LS: Every movie is a series of challenges, and that’s one of the things I love about the movie business. The crews are basically the greatest problem solvers in the world – and not only that, but they love having problems to solve! They relish in the process of figuring things out. In terms of specific challenges I’ve faced… I once directed a movie that didn’t do great, and got beaten up by the critics. That served me because I stood back and thought, what am I supposed to learn from that, that I can take forward and do better next time? It’s all part of the journey; part of pushing yourself and taking chances – not just taking the path of least resistance. Whenever you do that, you’re going to risk failure. Something I appreciate about Todd Phillips – who I’ve done seven movies with, including Joker – is he’s always taking risks. We’ve got the new Joker coming out next year and we’re just finishing up post-production on it. This movie is a big swing and it’s going to be really surprising to people. I’m so excited for everyone to see it.

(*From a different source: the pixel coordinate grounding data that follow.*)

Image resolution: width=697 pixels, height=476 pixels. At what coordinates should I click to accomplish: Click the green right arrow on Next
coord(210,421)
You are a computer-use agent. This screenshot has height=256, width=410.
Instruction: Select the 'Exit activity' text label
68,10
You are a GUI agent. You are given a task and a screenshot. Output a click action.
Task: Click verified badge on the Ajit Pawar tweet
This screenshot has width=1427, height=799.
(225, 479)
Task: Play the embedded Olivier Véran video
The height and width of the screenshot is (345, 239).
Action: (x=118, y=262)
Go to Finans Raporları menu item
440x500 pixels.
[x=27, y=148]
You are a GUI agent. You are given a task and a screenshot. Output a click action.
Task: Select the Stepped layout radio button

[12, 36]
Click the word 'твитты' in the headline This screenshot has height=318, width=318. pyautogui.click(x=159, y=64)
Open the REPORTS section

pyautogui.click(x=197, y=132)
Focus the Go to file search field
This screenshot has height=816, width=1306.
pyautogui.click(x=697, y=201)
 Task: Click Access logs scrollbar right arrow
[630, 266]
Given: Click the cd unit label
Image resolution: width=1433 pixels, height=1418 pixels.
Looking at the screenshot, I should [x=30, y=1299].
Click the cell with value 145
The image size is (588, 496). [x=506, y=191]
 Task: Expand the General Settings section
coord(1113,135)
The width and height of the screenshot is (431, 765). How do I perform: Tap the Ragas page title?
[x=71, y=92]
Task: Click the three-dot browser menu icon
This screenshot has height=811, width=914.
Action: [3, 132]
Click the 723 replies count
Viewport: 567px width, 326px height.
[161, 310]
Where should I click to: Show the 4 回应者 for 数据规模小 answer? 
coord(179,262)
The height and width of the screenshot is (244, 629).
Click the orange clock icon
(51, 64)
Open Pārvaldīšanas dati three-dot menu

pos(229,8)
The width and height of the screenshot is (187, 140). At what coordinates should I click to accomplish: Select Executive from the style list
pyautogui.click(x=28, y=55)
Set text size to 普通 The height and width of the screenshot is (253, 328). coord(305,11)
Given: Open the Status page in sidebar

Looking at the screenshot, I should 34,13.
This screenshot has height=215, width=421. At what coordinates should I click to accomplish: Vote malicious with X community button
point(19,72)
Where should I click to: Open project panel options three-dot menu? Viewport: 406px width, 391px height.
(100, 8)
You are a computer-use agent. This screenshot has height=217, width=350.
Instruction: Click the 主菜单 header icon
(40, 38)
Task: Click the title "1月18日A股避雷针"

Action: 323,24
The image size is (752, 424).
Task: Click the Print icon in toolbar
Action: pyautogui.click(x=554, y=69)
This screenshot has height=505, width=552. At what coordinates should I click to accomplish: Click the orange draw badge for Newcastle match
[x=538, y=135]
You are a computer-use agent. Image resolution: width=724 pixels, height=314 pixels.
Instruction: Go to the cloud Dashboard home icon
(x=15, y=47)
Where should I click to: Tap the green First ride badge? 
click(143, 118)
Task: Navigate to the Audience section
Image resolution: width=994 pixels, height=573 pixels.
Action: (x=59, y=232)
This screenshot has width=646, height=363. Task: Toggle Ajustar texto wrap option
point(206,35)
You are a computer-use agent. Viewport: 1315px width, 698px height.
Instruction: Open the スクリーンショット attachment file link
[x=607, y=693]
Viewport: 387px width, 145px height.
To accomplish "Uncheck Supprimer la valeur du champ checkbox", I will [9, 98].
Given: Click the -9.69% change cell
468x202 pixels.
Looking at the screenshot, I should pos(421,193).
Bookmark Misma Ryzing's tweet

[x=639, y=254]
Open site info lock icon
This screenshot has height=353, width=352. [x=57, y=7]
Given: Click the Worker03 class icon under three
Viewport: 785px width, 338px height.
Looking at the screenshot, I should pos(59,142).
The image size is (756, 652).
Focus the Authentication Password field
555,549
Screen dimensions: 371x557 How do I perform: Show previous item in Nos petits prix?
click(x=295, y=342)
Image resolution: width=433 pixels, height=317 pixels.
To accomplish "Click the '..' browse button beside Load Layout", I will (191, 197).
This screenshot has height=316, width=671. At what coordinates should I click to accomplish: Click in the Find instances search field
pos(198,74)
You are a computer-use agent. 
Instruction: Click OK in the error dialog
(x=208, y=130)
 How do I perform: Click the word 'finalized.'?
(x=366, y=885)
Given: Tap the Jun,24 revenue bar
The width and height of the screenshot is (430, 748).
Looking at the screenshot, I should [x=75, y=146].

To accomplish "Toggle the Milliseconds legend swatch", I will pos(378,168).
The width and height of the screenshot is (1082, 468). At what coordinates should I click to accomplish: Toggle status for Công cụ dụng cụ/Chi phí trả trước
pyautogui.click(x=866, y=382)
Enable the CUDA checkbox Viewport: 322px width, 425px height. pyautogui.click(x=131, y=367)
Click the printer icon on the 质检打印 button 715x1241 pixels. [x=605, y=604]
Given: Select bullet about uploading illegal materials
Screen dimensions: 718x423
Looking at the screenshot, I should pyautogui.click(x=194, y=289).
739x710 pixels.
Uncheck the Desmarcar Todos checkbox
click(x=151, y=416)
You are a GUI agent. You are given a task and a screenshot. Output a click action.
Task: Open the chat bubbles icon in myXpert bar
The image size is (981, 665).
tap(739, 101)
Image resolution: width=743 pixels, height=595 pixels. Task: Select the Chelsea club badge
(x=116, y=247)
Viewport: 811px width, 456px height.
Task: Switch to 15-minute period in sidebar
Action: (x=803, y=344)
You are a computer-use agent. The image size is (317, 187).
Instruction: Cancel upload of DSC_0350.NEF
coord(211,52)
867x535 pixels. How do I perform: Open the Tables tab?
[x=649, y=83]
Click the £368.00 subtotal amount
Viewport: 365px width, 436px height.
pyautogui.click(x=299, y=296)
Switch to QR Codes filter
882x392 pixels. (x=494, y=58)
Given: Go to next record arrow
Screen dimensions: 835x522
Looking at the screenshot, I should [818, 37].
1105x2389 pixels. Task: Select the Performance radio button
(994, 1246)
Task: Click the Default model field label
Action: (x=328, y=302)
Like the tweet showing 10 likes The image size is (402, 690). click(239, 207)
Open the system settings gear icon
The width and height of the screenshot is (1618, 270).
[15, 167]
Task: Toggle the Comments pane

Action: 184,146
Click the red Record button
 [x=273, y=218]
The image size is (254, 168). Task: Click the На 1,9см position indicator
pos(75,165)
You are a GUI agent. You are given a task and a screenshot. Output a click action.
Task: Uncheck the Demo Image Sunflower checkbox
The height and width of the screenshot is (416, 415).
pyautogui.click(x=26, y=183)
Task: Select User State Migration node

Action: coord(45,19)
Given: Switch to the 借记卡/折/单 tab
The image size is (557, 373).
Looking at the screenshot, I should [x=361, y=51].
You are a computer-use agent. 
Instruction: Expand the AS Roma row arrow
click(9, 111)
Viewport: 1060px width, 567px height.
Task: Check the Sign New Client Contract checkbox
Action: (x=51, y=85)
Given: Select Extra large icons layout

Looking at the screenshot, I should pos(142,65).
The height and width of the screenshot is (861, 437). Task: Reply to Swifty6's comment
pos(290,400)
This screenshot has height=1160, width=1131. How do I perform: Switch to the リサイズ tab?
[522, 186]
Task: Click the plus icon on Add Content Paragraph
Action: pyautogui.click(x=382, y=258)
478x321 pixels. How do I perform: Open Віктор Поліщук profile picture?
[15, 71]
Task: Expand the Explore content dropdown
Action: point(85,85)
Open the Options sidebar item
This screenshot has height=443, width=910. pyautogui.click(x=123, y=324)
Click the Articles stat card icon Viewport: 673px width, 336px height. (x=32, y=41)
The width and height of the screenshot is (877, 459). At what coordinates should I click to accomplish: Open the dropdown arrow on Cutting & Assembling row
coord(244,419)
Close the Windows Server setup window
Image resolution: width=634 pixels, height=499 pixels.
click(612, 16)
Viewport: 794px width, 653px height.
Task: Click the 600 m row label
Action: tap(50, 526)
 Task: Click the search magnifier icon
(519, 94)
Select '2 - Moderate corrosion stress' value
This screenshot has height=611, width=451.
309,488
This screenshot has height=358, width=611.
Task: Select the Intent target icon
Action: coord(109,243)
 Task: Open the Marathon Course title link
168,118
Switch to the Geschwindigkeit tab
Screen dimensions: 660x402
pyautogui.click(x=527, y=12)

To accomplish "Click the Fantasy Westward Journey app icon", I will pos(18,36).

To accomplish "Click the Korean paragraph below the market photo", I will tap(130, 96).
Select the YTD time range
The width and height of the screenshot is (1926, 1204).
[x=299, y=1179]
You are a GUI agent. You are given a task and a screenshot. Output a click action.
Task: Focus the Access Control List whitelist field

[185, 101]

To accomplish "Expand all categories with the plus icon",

Def: What career ambitions would you still like to fulfil?

LS: I want to direct again, definitely – I’ve continued to refine that skill so I would like to revisit it. From a shooting standpoint, I want to find things that scare me, things that feel like a creative challenge, and to work with really interesting people. I’m going to continue to seek out those opportunities. I’ve also got a venture called ShotDeck, which is a really incredible database of imagery for filmmakers. Starting that has been a really fun challenge, feeding that economics brain of mine that went to college, and doing something more entrepreneurial – I’ve learned a whole bunch of new skills and that I didn’t even know I had to learn. It’s really fulfilling, and it’s become really a great tool for filmmakers, students and for people across all creative industries. It was something that needed to exist, and it’s great to see it succeed.

Def: Is there anything you’d do differently in your career if you had the chance?

LS: It’s such a good question. And it’s funny because I really can’t think of anything – I take all the ups and downs, and even if something didn’t feel great in the moment or I felt I failed in some way, I usually learn something. There are so many things you can’t control; all you can do is continue to work on yourself as a human being.

Def: What motivates you?

LS: For me, now, it’s all about taking some level of risk, and feeling inspired by the work that I’m doing. That’s it. Whenever I’m presented with something, I have to find that thing that makes me feel challenged and excited and inspired. And if that’s present, then it’s worth doing – and it gets me excited about that project from beginning to end.

Def: What do you think are the biggest challenges and opportunities facing the industry as a whole at the moment?

LS: Obviously, there are things like AI – I’m not as worried about it as others; I feel like it’ll have a place, but time will tell how that looks. The big one for me – since 90% of what I do is make movies for the theatre – is to make sure this generation continues to embrace all the things that make the theatre great. The Barbie and Oppenheimer thing was great, and those things get me excited. I want to make sure the whole experience of going to see a film on a big screen, with popcorn and other people, doesn’t falter; that it lives on. Covid-19 scared the hell out of me for that reason, but it’s been nice to see people return to the theatre.

This interview appears in the November 2023 issue of Definition.